▶ _Prompt_:
Pick up the article about unit testing in data science after its last sentence and keep writing it.

▶ _Text to read_:
▼

Cowboy Data Science

Michael Malak

Published Feb 3, 2015

The opposite of "cowboy coding" is having a solid process, which includes unit testing. Data Science has matured to the point now that we should look to add this as standard practice and start to expect it.

The challenges are:

The first phase of any data science is data exploration. Unit testing is inappropriate for this phase. The problem is that the line between exploration and the next phase, analysis, is blurry. Code developed to support exploration usually makes its way into analysis. The problem comes when subsequent questions are asked, and this once-exploratory analysis code gets tweaked and retweaked, with a great possibility of breaking original assumptions and introducing bugs. Overcoming this challenge is mostly just a matter of discipline, and changing the attitude from "I'm a data scientist, not a unit tester" to "Can I still validly claim I am still in the exploratory phase?"
Many tools do not currently have unit test frameworks, such as Excel, Hive, and all those various command line tools. Other interactive tools such as IPython Notebook and the Spark Shell REPL that support data exploration well do have unit test frameworks available for the underlying languages (Python and Scala, respectively), but as mentioned above, the momentum of once having started exploration in one of these tools leads data scientists down the road of never implementing unit tests (until possibly the phase of integration with true production code). R and Cascading are notable exceptions in the Data Science universe that do have unit testing frameworks available.

▲

▶ _Supplied data_:
▼

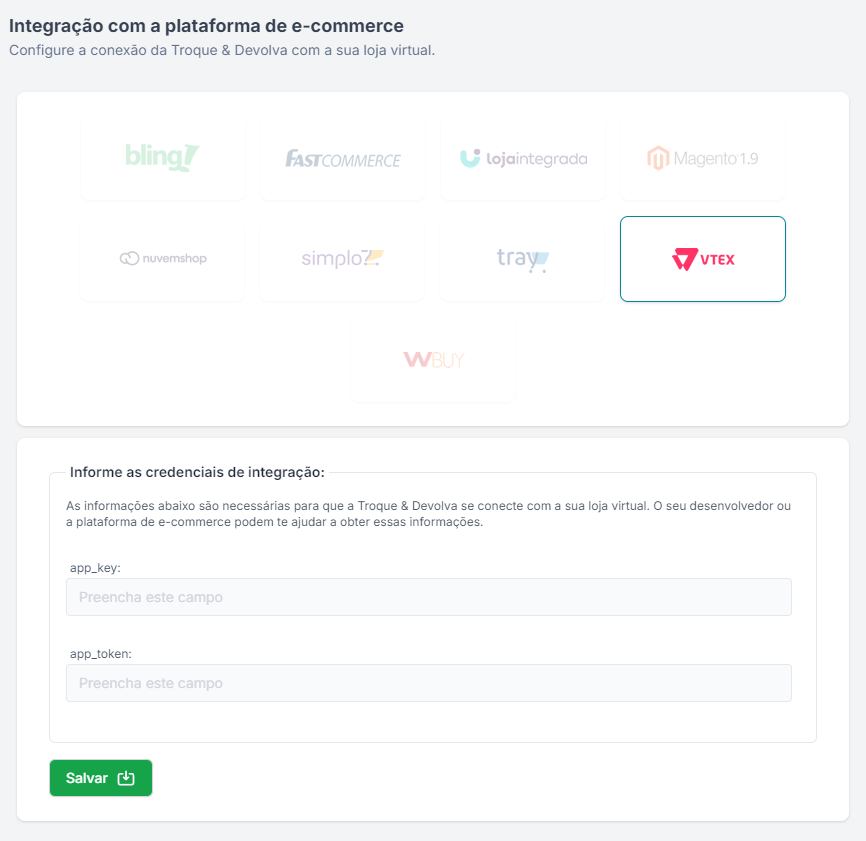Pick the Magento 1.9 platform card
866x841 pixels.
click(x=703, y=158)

▲
▼

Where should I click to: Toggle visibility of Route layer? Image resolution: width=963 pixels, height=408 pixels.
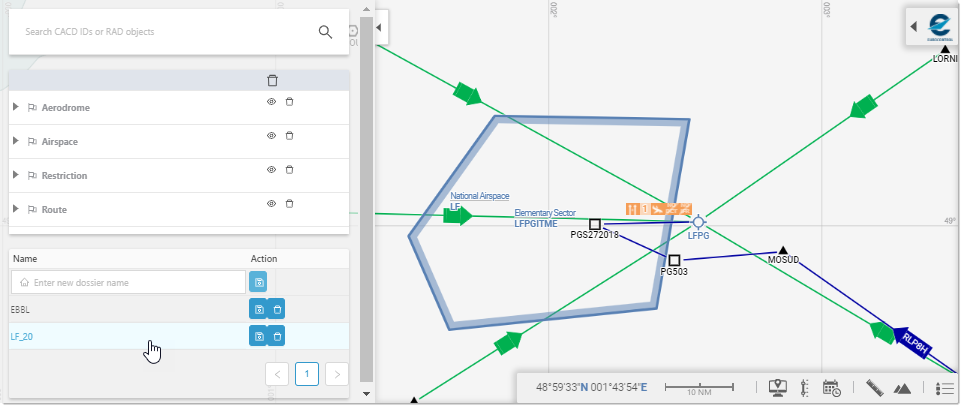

▲

▶ _Result below_:
Even if tools do have unit testing frameworks, putting them under a common build or other test execution/automation framework is challenging. For example, for R code, one could use a JVM implementation of R in order to get it executing under the Maven umbrella, but that introduces its own set of complications.

A good data science unit test would load known data, execute the transformations and algorithms, and compare against expected results. If after several iterations of tweaking code to answer new questions these expected results from various intermediate processing stages diverge from the actual results, the unit tests will flag them, preventing the reporting of erroneous results.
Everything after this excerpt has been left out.